Власти прикрыли единственную польскую газету в Вильнюсе и польский театр. Исчезли польские школы, их заменили русские, такие же, как и во всей империи; главная гимназия обосновалась в старом здании университета, именно ее посещал Михаил Бахтин, а кстати, и Феликс Дзержинский, польский дворянин, ставший революционером, отцом-основателем машины советского террора — ЧК и КГБ. Что же до литовцев, они были объявлены братьями-славянами, долженствующими вернуться из польского плена к русской культуре. Поэтому администрация Муравьева запретила латинскую азбуку, «навязанную поляками», и велела печатать литовские книги кириллицей. Результаты оказались не совсем такими, каких ожидала власть, но это выяснилось позже. Польский язык, а тем более белорусский и литовский, удалили в приказном порядке из общественной жизни.

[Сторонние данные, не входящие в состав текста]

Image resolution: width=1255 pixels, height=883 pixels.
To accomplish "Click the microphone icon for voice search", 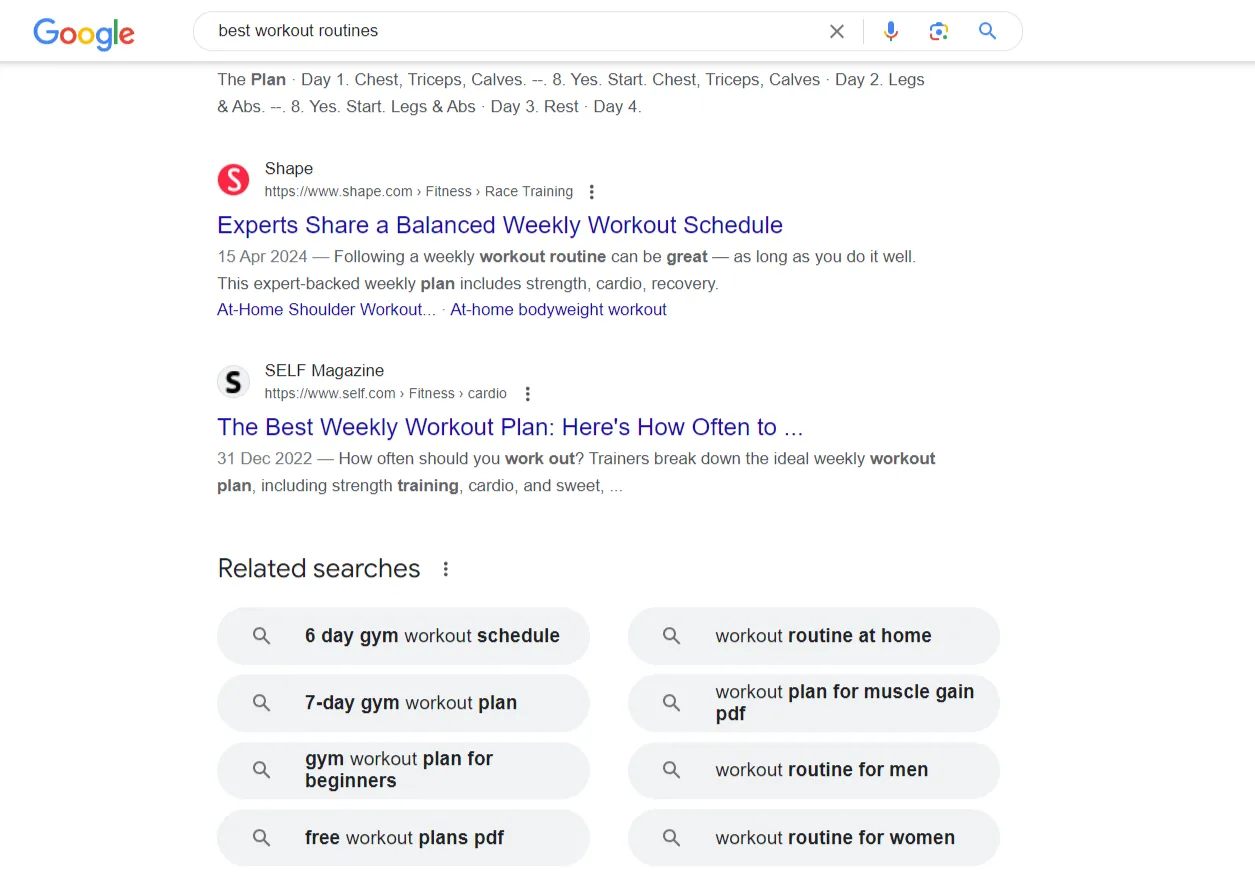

Культуре с этих пор разрешалось быть только русской и при этом, разумеется, лояльной. Нашлось несколько чиновников или военных, даже из усмирителей, которые публиковали в Вильнюсе русские стихи и драмы; на них поневоле воздействовал дух города — провинциальные сочинения иногда изображали средневековые битвы почти по Мицкевичу, но при этом подчеркивая, что страну загубили коварные и беззаконные поляки. Несколько интереснее был русский театр. Именно в нем получили первые уроки мастерства сын белорусского священника Василий Шверубович-Качалов и дворянка Вера Комиссаржевская, основоположница символизма в театре («Развернутое ветром знамя, обетованная весна», — писал о ней Александр Блок). Но оба они при первой возможности вырвались из вильнюсского болота: Качалов — в Москву, Комиссаржевская — в Петербург. Художникам, как обычно, жить было проще, ведь пейзажи и натюрморты не столь занимают большинство деспотических режимов, как печать и сцена. Вильнюсская школа искусств, когда-то связанная с университетом, все еще давала всходы. Другую школу основал Иван Трутнев. Сам он по большей части писал изображения официальных празднеств и сомнительного вкуса картины для церквей, но все-таки сумел привить ученикам понимание линии, цвета и объема. Среди учеников Трутнева были Хаим Сутин и Жак Липшиц, оба родом из провинциальных еврейских семей; эти тоже скоро сбежали из Вильнюса, только не в Россию, а в Париж.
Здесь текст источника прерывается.